Thanks @corneliusroemer It looks like AY.30 and this clade have convergently acquired A13482G which is resulting in the mis-assignment of sequences in this clade to AY.30.

Looking at the clade and the upstream branches, it looks like this region of the tree does warrant new lineages. Upstream of this Australia clade, there's an introduction(s) into the USA with onward transmission that we've designated AY.39. It's difficult to identify exactly where the introduction(s) into the USA occurred in the tree so we've started this lineage on a branch with G27604A which corresponds to a clear USA clade.
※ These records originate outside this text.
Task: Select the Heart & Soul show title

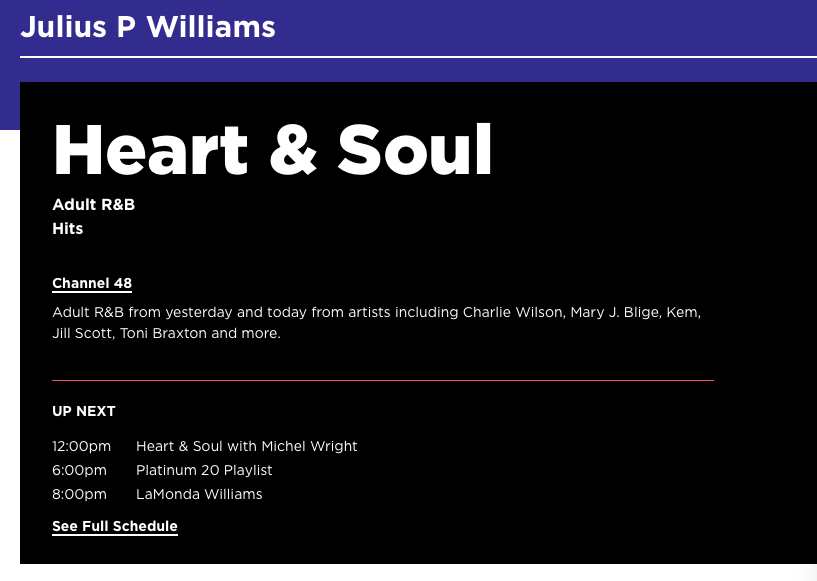Action: point(272,150)
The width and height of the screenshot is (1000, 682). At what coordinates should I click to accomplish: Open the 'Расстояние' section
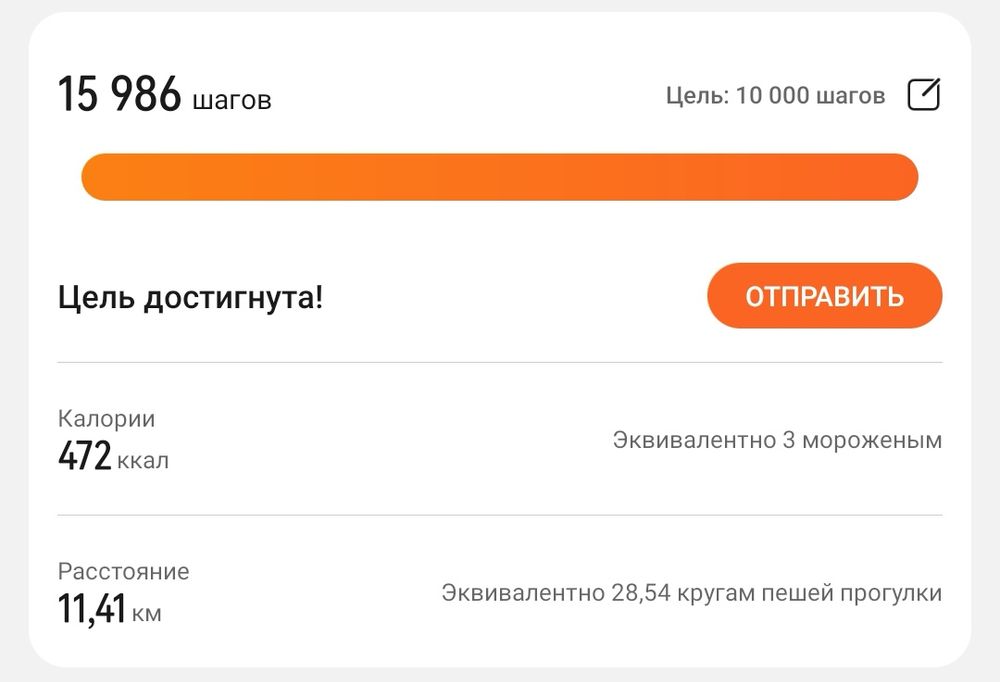(122, 571)
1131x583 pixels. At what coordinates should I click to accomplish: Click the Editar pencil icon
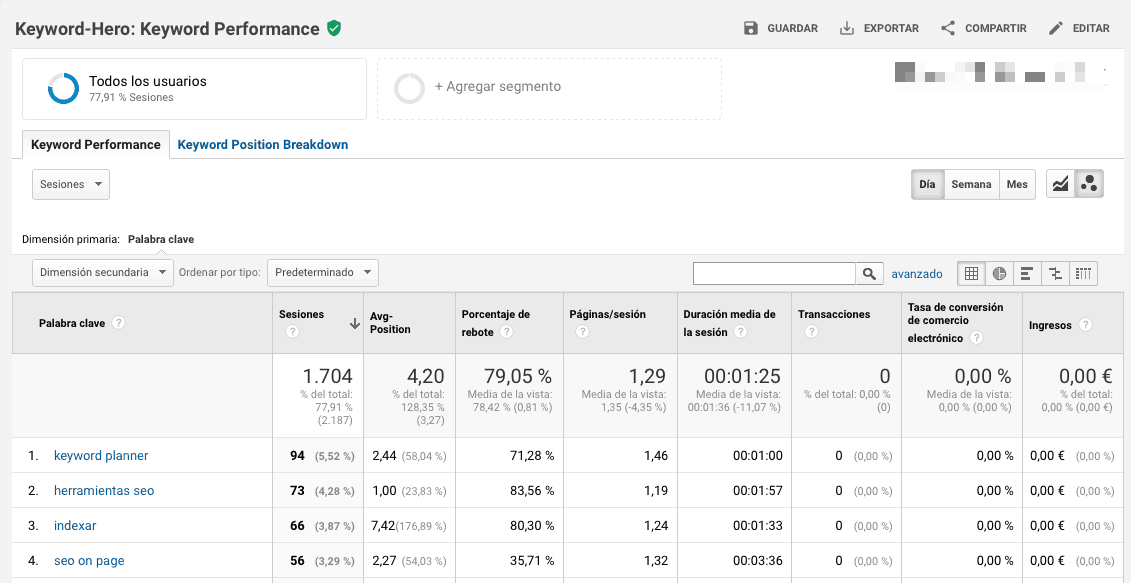click(1056, 28)
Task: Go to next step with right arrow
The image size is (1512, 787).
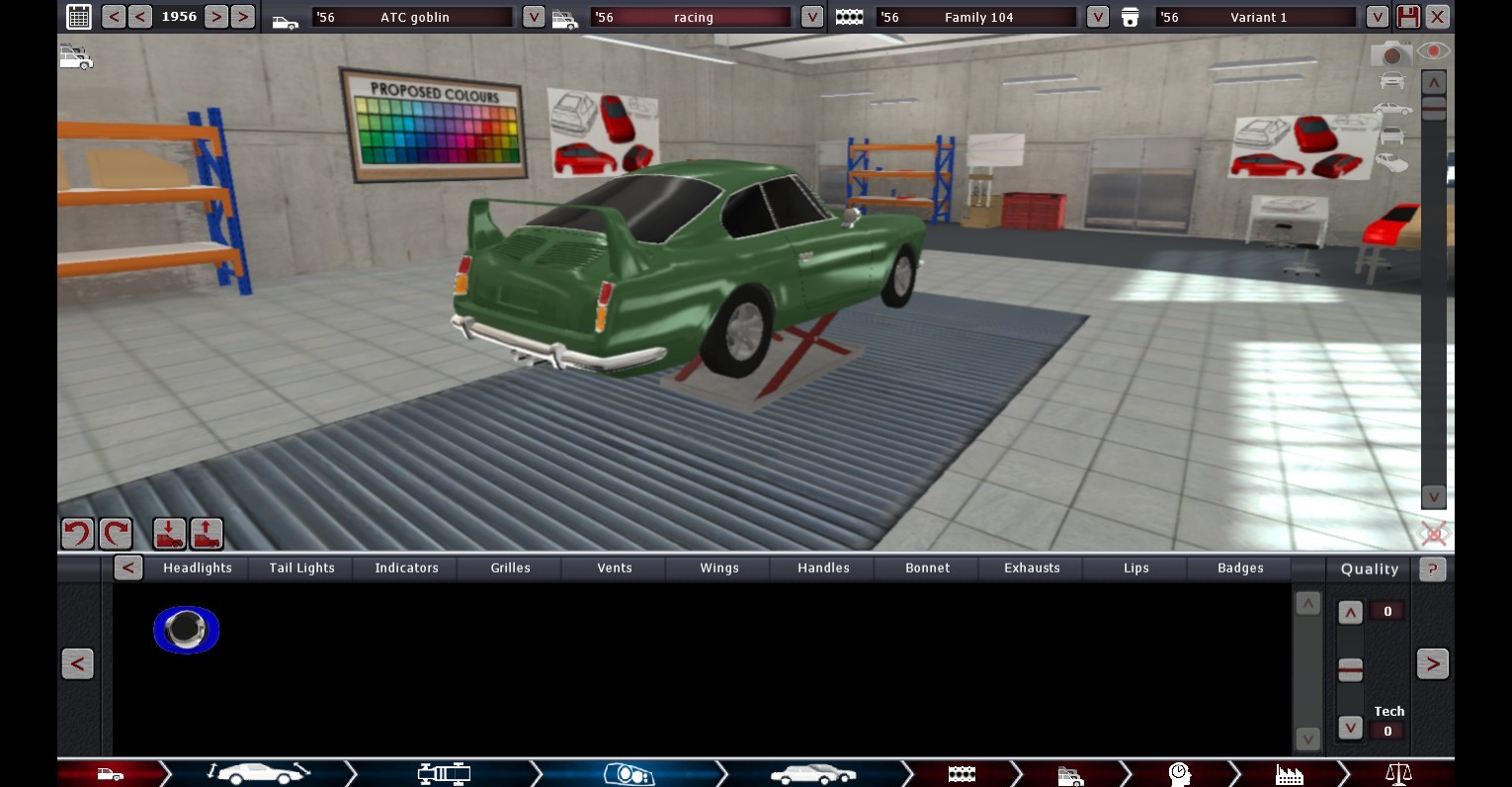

AY.39 has 2301 sequence designations.

Within AY.39, there's an introduction(s) into Australia with onward transmission that we've designated AY.39.1. We've started this lineage on a branch with A13482G which is synonymous. This is the clade that has convergently acquired this mutation with AY.30. As the clades are quite distant there should be sufficient other mutations between them to enable them to be assigned correctly. AY.39.1 has 7453 sequence designations.

Within AY.39.1, there's a clade of New Zealand sequences that we've designated AY.39.1.1. We've started this lineage on G19563T which corresponds to Orf1ab:L6433F. AY.39.1.1 has 124 sequence designations.

These changes are in v1.2.84.